**本文抜粋**

____________________

山谷権三郎

山谷権三郎(やまやごんざぶろう:1901~1965)

系統:津軽系

師匠:山谷藤吉

弟子:山谷清/山谷敏一/山谷きよ

〔人物〕 明治34年9月20日、青森県温湯の木地業山谷藤吉、すみの長男に生まれる。山谷の家は代々家名太兵衛(多兵衛)でおそらく家督は、この家名を踏襲していたと思われる。父藤吉の戸籍表記は太兵衛である。権三郎には弟に藤一、耕一、藤作がいた。
権三郎は父藤吉について木地を学んだ。昭和10年木村弦三の〈陸奥のこけし〉で名前が紹介されたが、その解説では「山谷の祖はやはり多兵衛と呼び、二代目徳次郎から永吉、東吉(藤吉が正しい)、それに現五代の多兵衛となってゐます。現多兵衛の兄の権三郎は木地挽き業に携わってゐませんが、こけしは矢張り多兵衛と同様のものを作ります。」と書かれている。
この記述を信じれば、弟のいづれか(おそらく藤一)が太兵衛を継いで、木地も挽き、こけしも作ったと思われる。多兵衛という表記は、木村弦三が〈陸奥のこけし〉に記述し、橘文策の〈木形子〉〈こけしと作者〉もこの表記に従ったため、こけし蒐集界に広がったと思われる。
大正11年、浅瀬石の成田ハルと結婚、清、ハナ、つる、稔、チヨ、敏一、三男三女もうけたが、稔は4歳で夭折した。ハルが亡くなった後、昭和15年南津軽郡山形村の渡辺きよと再婚、敏光、モチエの二子をもうけた。結婚後、きよが権三郎のこけし描彩を受け持つようになった。長男清と敏一は中学校を卒業するとしばらく木地を挽いてこけしを作ったこともあった。戦後は病がちでほとんど木地を挽けず、毛利専蔵の木地にきよが絵付けをし、権三郎こけしとして出していた。

____________________

**利用データ**

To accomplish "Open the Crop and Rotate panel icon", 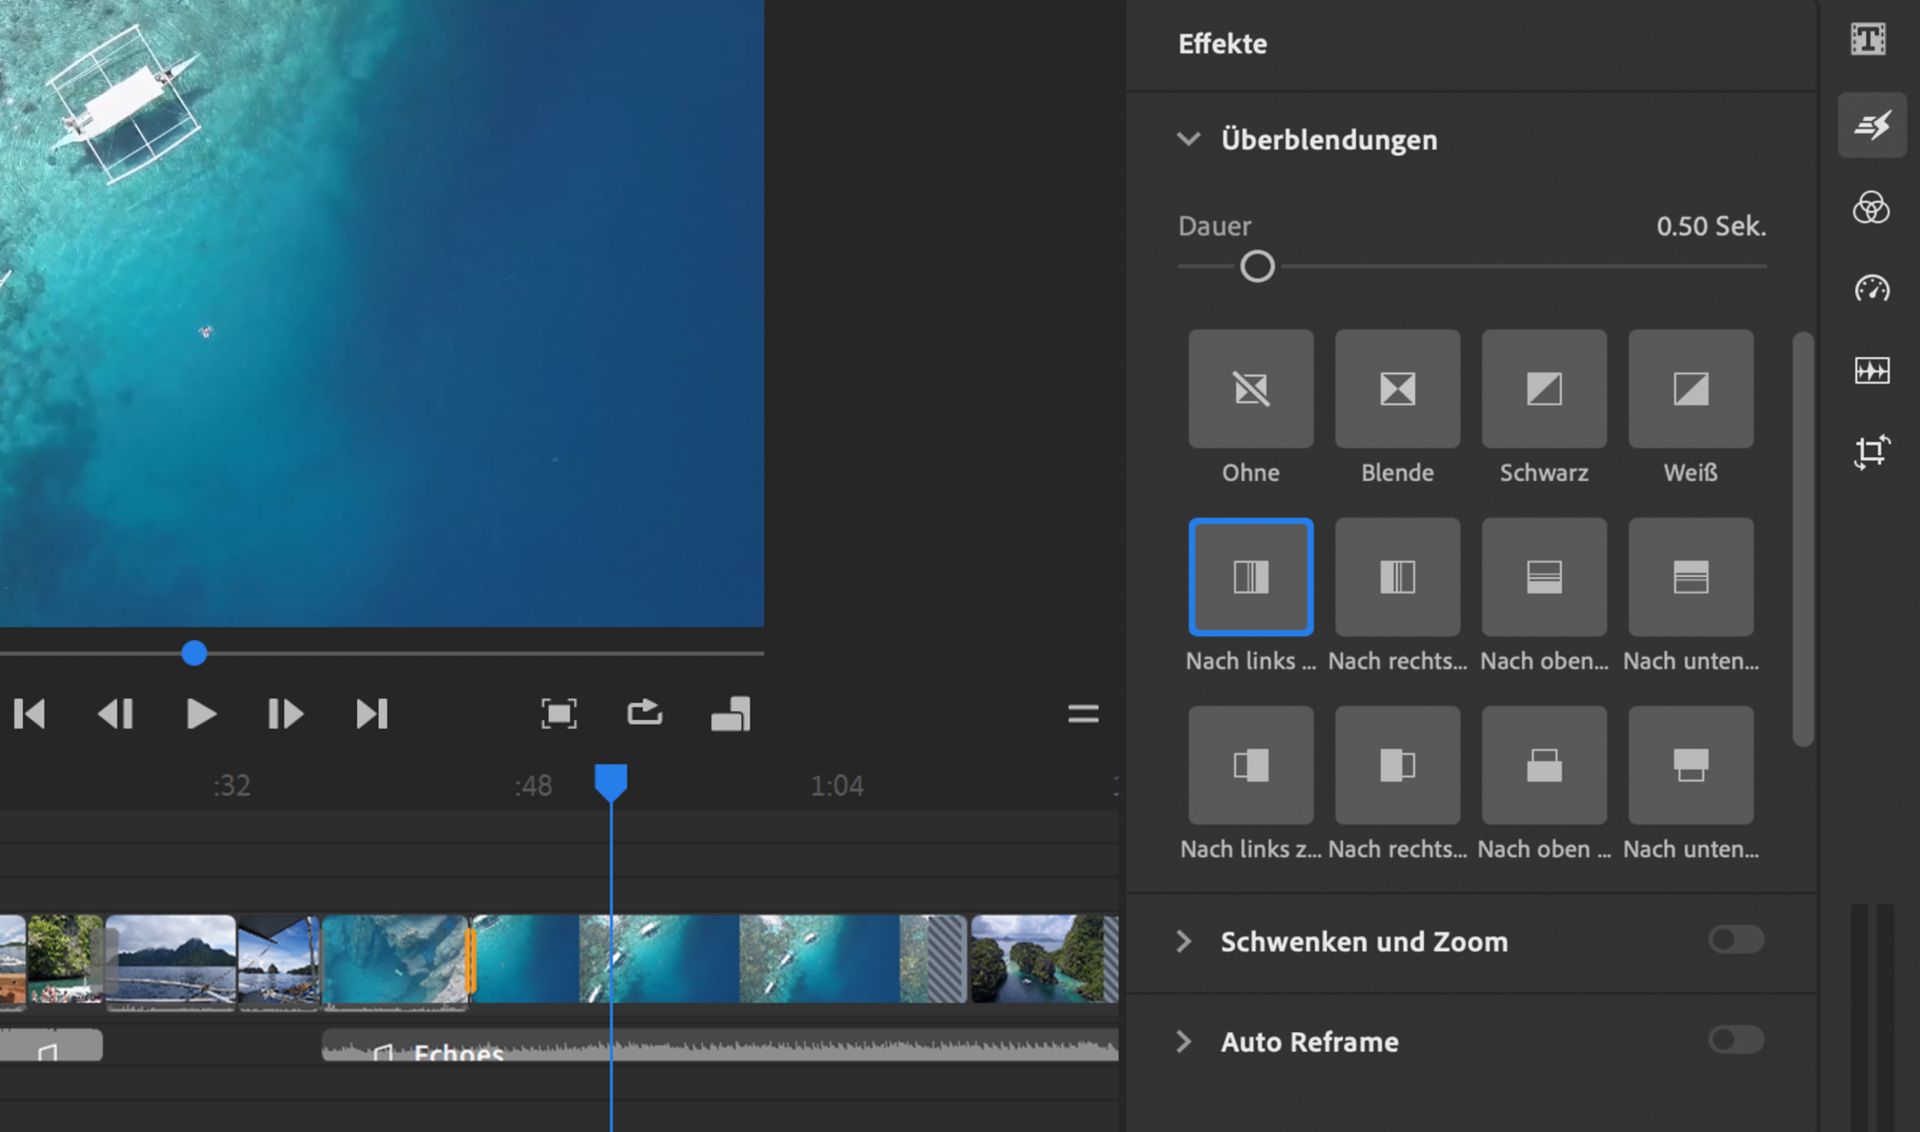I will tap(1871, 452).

____________________

**指示**
1. 山谷権三郎の紹介文で、権三郎が成田ハルと結婚したのは何年ですか。
2. 山谷権三郎の紹介文から、「山谷権三郎(やまやごんざぶろう:1901~1965)」で始まり「三郎こけしとして出していた。」まで続く部分を書き写してください。

**解答**
1. 大正11年です。

2.
山谷権三郎(やまやごんざぶろう:1901~1965)

系統:津軽系

師匠:山谷藤吉

弟子:山谷清/山谷敏一/山谷きよ

〔人物〕 明治34年9月20日、青森県温湯の木地業山谷藤吉、すみの長男に生まれる。山谷の家は代々家名太兵衛(多兵衛)でおそらく家督は、この家名を踏襲していたと思われる。父藤吉の戸籍表記は太兵衛である。権三郎には弟に藤一、耕一、藤作がいた。
権三郎は父藤吉について木地を学んだ。昭和10年木村弦三の〈陸奥のこけし〉で名前が紹介されたが、その解説では「山谷の祖はやはり多兵衛と呼び、二代目徳次郎から永吉、東吉(藤吉が正しい)、それに現五代の多兵衛となってゐます。現多兵衛の兄の権三郎は木地挽き業に携わってゐませんが、こけしは矢張り多兵衛と同様のものを作ります。」と書かれている。
この記述を信じれば、弟のいづれか(おそらく藤一)が太兵衛を継いで、木地も挽き、こけしも作ったと思われる。多兵衛という表記は、木村弦三が〈陸奥のこけし〉に記述し、橘文策の〈木形子〉〈こけしと作者〉もこの表記に従ったため、こけし蒐集界に広がったと思われる。
大正11年、浅瀬石の成田ハルと結婚、清、ハナ、つる、稔、チヨ、敏一、三男三女もうけたが、稔は4歳で夭折した。ハルが亡くなった後、昭和15年南津軽郡山形村の渡辺きよと再婚、敏光、モチエの二子をもうけた。結婚後、きよが権三郎のこけし描彩を受け持つようになった。長男清と敏一は中学校を卒業するとしばらく木地を挽いてこけしを作ったこともあった。戦後は病がちでほとんど木地を挽けず、毛利専蔵の木地にきよが絵付けをし、権三郎こけしとして出していた。